7  Nonlinear and nonparametric models

In the last part of the module we discuss methods that go beyond the linear parametric methods prevalent in classical multivariate statistics.

Relevant textbooks:

The lectures for much of this part of the module follow selected chapters from the following text books:

Please study the relevant section and chapters as indicated below in each subsection!

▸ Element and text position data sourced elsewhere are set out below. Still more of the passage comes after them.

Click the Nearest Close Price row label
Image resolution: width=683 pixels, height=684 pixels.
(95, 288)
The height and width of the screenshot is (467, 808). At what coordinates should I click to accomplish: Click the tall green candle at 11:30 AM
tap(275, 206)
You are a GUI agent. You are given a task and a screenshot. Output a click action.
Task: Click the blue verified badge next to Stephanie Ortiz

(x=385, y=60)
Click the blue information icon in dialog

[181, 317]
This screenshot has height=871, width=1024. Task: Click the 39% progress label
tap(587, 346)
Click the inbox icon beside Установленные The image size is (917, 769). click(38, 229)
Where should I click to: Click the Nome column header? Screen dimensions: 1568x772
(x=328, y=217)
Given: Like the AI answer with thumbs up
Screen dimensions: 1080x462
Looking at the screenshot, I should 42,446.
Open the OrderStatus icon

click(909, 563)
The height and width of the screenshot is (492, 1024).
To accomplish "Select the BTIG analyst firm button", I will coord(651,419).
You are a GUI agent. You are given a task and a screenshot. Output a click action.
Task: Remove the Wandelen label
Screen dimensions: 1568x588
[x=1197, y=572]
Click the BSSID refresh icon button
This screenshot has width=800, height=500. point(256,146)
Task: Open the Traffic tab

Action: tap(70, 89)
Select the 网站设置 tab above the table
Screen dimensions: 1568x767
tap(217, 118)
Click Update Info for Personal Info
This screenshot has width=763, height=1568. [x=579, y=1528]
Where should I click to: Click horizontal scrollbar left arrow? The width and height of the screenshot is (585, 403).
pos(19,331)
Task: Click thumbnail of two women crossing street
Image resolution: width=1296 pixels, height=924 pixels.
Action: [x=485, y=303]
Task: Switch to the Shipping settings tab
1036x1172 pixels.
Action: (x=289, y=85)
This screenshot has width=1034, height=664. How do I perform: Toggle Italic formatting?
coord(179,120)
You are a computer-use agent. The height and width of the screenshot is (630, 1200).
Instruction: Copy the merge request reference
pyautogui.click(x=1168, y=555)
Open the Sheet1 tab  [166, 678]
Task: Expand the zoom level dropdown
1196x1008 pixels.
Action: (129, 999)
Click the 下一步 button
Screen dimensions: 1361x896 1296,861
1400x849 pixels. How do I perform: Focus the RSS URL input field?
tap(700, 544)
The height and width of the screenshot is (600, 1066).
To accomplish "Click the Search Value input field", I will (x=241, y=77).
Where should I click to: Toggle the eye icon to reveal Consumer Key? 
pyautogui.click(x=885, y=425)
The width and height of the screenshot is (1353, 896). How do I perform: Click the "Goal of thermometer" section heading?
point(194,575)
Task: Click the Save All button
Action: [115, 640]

The first book is also available in a version whith examples in Python:

7.1 Random forests

Another widely used approach for prediction in nonlinear settings is the method of random forests.

Relevant reading:

Please read: James et al. (2021) or James et al. (2023) Chapter 8 “Tree-Based Methods”

Specifically:

  • Section 8.1 The Basics of Decision Trees
  • Section 8.2.1 Bagging
  • Section 8.2.2 Random Forests

Stochastic vs. algorithmic models

Two cultures in statistical modelling: stochastic vs. algorithmic models

Classic discussion paper by Leo Breiman (2001): Statistical modeling: the two cultures. Statistical Science 16:199–231. https://doi.org/10.1214/ss/1009213726

This paper has recently be revisited in the following discussion paper by Efron (2020) and discussants: Prediction, estimation, and attribution. JASA 115:636–677. https://doi.org/10.1080/01621459.2020.1762613

Random forests

Proposed by Leo Breimann in 2001 as application of “bagging” (Breiman 1996) to decision trees.

Basic idea:

  • A single decision tree is unreliable and unstable (weak predictor/classifier).
  • Use boostrap to generate multiple decision trees (=“forest”)
  • Average over predictions from all tree (=“bagging”, bootstrap aggregation)

The averaging procedure has the effect of variance stabilisation. Intringuingly, averaging across all decision trees dramatically improves the overall prediction accuracy!

The Random Forests approach is an example of an ensemble method (since it is based on using an “ensemble” of trees).

Variations: boosting, XGBoost ( https://xgboost.ai )

Random forests will be applied in Worksheet 11.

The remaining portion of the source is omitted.